I want to know how can I choose $B_n \subset A_n$ such that
$$
  \nu_n
  =
  \frac{1}{n}
  \sum_{a \in A_n \setminus B_n} \delta_a
$$
converges to $\alpha \mu$. Is it always possible?

PS: By the weak-* convergence $\gamma_n \rightarrow \gamma$,
I mean that for every continuous function
$f: \tilde{X} \rightarrow \mathbb{R}$,
$$
  \int f\, \mathrm{d}\gamma_n
  \rightarrow
  \int f\, \mathrm{d}\gamma.
$$
What I want can be translated to
$$
  \int f\, \mathrm{d}\nu_n
  \rightarrow
  \alpha \int f\, \mathrm{d}\mu.
$$
In particular, using $f = 1$, this means that
$$
  \frac{|A_n \setminus B_n|}{|A_n|}
  =
  \nu_n(X)
  \rightarrow
  \alpha.
$$
That is,
$$
  \frac{|B_n|}{|A_n|}
  =
  1 - \alpha.
$$
Since $\tilde{X}$ is metrizable,
I believe $B_n$ can be specified in terms of
$B_{\frac{1}{n}}(\infty)$,
the ball of radius $\frac{1}{n}$ and center $\infty$.

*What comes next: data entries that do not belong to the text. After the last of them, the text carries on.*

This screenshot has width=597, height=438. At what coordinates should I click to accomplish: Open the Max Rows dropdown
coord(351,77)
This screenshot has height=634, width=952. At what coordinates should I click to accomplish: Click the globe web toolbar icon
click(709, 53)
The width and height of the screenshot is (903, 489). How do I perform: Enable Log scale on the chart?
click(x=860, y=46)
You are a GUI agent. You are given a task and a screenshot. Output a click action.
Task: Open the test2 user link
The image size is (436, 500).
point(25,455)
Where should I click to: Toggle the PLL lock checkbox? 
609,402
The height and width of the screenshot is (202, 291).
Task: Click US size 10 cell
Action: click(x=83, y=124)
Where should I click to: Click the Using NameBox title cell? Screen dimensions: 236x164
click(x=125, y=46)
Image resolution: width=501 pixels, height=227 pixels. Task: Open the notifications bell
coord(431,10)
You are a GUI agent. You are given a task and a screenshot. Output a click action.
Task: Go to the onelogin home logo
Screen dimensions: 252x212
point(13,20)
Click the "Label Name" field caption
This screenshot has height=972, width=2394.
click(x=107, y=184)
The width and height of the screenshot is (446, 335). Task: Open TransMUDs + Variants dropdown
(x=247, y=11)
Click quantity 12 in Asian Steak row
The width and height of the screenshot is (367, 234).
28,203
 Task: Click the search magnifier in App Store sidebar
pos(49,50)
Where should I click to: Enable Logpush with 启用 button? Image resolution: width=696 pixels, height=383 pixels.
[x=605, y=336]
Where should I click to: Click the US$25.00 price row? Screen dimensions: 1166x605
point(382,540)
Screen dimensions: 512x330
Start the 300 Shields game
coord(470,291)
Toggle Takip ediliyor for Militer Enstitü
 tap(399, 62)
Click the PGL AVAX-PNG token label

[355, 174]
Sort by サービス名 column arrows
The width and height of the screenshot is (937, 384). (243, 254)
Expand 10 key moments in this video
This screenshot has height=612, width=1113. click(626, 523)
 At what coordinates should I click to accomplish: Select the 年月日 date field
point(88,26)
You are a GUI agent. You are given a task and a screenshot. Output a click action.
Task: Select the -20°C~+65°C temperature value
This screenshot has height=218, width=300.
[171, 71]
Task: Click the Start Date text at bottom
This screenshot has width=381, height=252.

 A: The talk about one-point compactification isn't necessary. We can forget $X$ and consider $\tilde X$ just as a compact metric space  with a chosen point $\infty$. Let $N_\epsilon$ be the $\epsilon$-neighborhood of $\infty$.  The goal is   to remove subsets $B_n\subset A_n$ such that $$\frac{1}{n}\sum_{a\in B_n}\delta_a\to (1-\alpha)\delta_\infty\tag1$$ 
Testing weak* convergence of $\mu_n$ with the function $f(x)=(1-\epsilon^{-1}d(x,\infty))^+$ we find that for large enough $n$, $\int f\,d\mu_n$ is between  $(1-\alpha)\pm \delta$, where $\delta$  is small when $\epsilon$ is small; specifically, $\delta$ depends on $\mu(N_\epsilon\setminus\{\infty\} )$. Therefore, at least $\lfloor (1-\alpha-\delta)n\rfloor$ of the points in $A_n$ are in $N_\epsilon$.
Proceed as follows. Take a sequence $\epsilon_j\to 0$. For each $j$, find $\delta_j$ as above, so that $\delta_j\to 0$. Also find $M_j$ so that at least $\lfloor (1-\alpha-\delta_j)n\rfloor$ of the points in $A_n$ are in  $N_{\epsilon_j}$ when $n\ge M_j$. 
For $M_j\le n<M_{j+1}$, let $B_n$ consist of $\lfloor (1-\alpha-\delta_j)n\rfloor$ points arbitrarily chosen from $A_n\cap N_{\epsilon_j}$. The property (1) follows from  $\epsilon_j\to 0$ and $\delta_j\to 0$.